» Records provided:
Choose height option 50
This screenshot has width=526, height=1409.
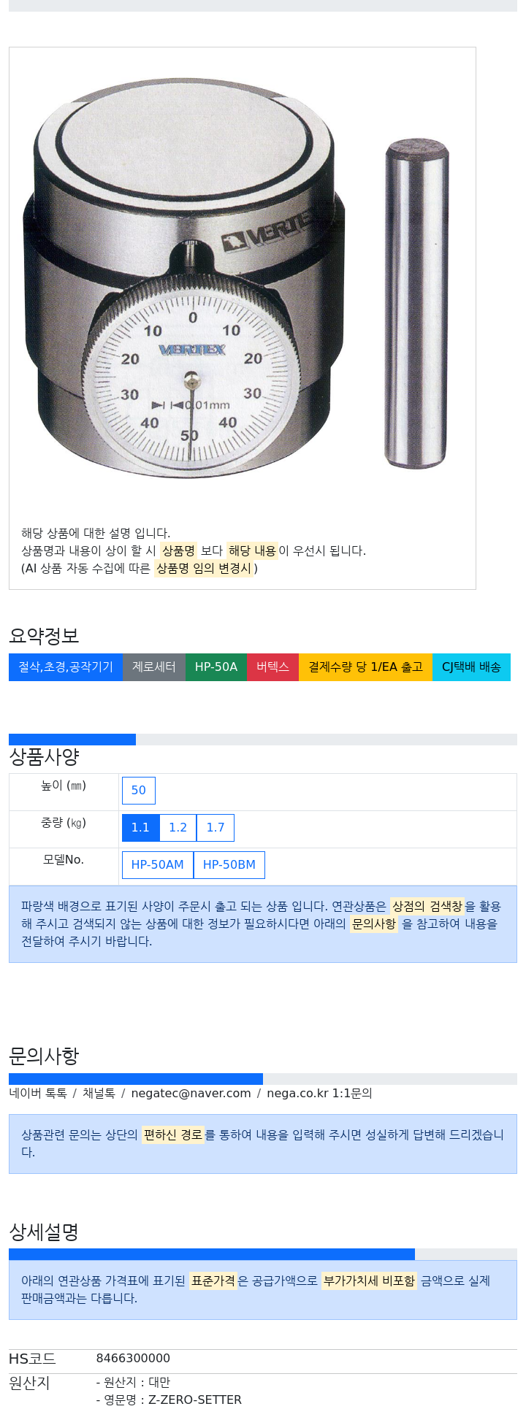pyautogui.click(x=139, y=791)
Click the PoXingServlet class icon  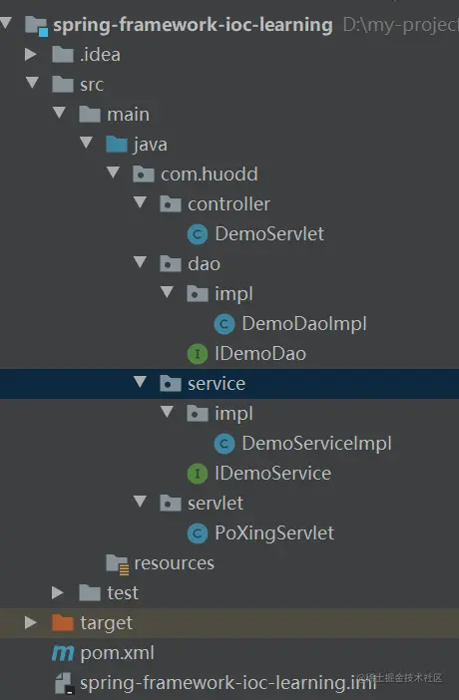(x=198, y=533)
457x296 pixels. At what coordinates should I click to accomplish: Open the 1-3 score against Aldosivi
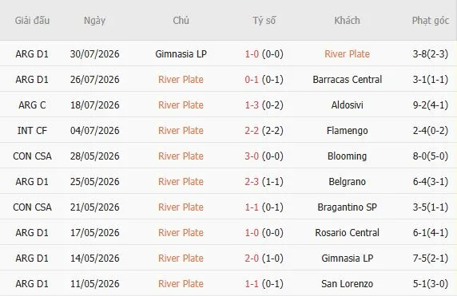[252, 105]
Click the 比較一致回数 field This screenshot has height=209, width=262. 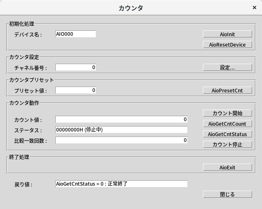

» Aim of the exercise: Output each line of the listing above, word for word, from the one holding "457x296 pixels. At" through the last line, both included; omit the pictures.

» Answer space:
457x296 pixels. At what coordinates should I click to accomplish: Open the 1-3 score against Aldosivi
[252, 105]
Click the 比較一致回数 field This screenshot has height=209, width=262. 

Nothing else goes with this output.